The goal of conceptual analyses is to “improve our understanding of the ways in which particular concepts are (or could be) used for communicating ideas” and to suggest productive lines of work for future research (Furner, 2004, p. 233-234). After reviewing 30 articles, I discovered that there are five main ways identity is conceptualized in the information behavior research: identity as personal project; identity and social groups; fragmented discursive subjects; intersectional, hybrid, and global identities; and identity as self-presentation. The three most prominent conceptualizations of identity in the information behavior research were identity as personal project, identity and social groups, and identity as self-presentation. Each approach provided a novel way to understand people’s information behaviors. Identity as a personal project, for instance, provided insights into how people’s information behaviors supported and reflected their self-perception and expression. The concept of identity as social groups enabled researchers to shed light on the role of information activities in communal meaning making and boundary setting. Identity as self-presentation shared conceptual aspects with both of these understanding. For instance, it shared a focus on self-expression with identity as personal project and community formation with identity and social groups. Identity as self-presentation acted as a bridge between these two conceptualizations. By examining the information behaviors associated with the way people present themselves online, researchers were able to illustrate how people incorporate their social identities into their personal identities.

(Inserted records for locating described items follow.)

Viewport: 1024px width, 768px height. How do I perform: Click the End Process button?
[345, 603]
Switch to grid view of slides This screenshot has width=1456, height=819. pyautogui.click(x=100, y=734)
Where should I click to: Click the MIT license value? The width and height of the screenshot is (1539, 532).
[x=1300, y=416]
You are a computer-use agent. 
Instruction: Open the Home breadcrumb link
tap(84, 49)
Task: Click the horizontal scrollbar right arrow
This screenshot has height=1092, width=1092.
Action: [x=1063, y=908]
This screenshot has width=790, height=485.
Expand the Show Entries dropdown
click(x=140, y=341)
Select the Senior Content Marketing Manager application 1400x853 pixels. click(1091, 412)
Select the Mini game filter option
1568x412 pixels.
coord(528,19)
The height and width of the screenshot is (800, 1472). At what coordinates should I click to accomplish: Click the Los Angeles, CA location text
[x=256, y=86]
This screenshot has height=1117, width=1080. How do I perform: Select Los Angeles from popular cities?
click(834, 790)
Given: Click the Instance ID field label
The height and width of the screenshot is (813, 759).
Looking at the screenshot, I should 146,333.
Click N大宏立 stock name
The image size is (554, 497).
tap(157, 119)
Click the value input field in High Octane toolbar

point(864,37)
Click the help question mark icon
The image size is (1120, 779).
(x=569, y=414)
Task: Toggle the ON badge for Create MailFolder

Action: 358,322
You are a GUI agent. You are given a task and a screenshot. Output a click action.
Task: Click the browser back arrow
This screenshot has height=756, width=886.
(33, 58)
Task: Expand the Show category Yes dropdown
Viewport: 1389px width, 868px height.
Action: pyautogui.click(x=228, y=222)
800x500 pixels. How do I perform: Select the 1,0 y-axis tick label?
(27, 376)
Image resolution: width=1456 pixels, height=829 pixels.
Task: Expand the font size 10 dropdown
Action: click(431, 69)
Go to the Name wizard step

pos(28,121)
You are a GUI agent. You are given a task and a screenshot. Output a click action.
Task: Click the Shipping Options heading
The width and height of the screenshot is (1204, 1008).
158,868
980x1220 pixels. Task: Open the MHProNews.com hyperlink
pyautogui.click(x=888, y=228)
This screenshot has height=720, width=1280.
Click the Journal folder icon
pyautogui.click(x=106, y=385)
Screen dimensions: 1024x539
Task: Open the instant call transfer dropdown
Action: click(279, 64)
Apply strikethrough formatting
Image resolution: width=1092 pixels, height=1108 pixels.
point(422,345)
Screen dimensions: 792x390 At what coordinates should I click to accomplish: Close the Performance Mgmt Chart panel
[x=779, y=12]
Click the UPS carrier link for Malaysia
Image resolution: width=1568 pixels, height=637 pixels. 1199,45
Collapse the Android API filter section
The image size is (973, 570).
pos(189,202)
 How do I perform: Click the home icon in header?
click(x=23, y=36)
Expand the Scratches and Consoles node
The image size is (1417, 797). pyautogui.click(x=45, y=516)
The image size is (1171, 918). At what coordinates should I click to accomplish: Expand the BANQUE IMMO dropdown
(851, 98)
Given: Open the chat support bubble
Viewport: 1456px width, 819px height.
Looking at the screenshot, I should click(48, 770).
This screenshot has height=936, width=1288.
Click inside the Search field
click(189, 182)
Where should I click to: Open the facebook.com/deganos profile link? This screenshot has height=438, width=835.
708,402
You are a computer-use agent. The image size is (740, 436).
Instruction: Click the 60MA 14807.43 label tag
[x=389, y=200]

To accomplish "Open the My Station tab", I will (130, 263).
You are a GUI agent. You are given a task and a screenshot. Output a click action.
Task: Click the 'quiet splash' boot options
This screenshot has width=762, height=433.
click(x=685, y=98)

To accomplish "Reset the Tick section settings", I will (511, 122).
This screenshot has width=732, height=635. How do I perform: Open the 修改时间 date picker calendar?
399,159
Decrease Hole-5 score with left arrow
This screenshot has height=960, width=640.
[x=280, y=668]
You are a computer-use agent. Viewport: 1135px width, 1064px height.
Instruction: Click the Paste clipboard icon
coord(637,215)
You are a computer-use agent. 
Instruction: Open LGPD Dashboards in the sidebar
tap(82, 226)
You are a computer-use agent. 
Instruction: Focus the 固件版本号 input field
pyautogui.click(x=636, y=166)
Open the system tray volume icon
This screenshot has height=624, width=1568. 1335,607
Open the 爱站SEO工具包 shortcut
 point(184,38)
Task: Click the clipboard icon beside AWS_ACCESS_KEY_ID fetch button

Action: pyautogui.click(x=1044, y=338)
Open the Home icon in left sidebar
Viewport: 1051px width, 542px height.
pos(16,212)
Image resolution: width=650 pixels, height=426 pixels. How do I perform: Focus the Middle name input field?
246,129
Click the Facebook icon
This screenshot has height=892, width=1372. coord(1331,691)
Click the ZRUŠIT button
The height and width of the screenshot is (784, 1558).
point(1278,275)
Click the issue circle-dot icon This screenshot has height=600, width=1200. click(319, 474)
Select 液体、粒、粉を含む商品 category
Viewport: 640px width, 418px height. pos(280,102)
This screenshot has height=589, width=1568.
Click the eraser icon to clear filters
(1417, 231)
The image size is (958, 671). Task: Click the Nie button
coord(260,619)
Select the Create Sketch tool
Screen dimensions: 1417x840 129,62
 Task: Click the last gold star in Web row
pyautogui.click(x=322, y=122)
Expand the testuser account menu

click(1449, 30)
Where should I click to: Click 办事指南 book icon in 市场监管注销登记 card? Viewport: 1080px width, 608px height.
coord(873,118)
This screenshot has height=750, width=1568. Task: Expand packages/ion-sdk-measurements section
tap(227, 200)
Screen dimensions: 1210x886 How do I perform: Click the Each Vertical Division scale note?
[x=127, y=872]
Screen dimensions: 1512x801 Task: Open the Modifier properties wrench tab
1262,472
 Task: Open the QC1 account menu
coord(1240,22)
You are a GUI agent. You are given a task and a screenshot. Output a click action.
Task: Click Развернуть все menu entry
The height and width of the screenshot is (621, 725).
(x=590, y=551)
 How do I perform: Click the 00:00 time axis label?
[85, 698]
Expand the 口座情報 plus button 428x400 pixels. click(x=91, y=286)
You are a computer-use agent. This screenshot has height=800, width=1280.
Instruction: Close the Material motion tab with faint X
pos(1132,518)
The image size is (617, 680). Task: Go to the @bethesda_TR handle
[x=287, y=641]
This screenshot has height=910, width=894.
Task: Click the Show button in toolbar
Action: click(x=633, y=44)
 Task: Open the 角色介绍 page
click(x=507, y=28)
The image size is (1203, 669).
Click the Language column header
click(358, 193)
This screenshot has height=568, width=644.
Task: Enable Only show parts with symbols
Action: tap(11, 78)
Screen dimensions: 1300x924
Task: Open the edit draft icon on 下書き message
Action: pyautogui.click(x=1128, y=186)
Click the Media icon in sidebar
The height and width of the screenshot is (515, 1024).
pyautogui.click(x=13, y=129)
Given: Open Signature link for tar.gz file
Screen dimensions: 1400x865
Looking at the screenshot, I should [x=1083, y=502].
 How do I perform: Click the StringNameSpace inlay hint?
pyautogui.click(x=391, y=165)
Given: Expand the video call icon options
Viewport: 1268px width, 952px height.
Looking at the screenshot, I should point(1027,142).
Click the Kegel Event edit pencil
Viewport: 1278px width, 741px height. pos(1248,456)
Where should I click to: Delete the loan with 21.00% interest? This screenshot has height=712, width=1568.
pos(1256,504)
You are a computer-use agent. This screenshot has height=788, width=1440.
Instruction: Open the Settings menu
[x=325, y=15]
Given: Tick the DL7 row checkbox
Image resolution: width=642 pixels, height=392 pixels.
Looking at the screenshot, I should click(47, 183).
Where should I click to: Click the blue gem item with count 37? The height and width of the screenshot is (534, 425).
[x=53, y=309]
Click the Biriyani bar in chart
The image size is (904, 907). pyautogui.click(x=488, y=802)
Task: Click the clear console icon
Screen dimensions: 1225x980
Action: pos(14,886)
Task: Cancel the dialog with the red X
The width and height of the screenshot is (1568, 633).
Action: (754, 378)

Identity as fragmented discursive subjects and intersectional, hybrid, and global are emerging conceptualizations in the information behavior research. These conceptualizations capture the information behaviors of people whose identities are not currently well represented in the information behavior literature and offer the opportunity to add nuance and new perspectives to older information behavior models. In particular, these conceptualizations highlight the need for information research in general to move beyond simply acknowledging the complexity of identity and to begin to account for it in study design.
The study of identity provides a way for information behavior researchers to examine the meanings and values that people attach to their information activities. Through examination of identity, attention can be brought to how people use information to shape their identities and in turn how their identities shape their interactions with information. These insights can help us design better information services and meet the needs of users in meaningful ways. It can also help us, as information professionals, understand our own perspectives on information so that we can clearly see how it effects the way we interact with our communities and clients.
Furner, J. (2004). Conceptual analysis: A method for understanding information as evidence, and evidence as information. Archival Science, 4, 233-265.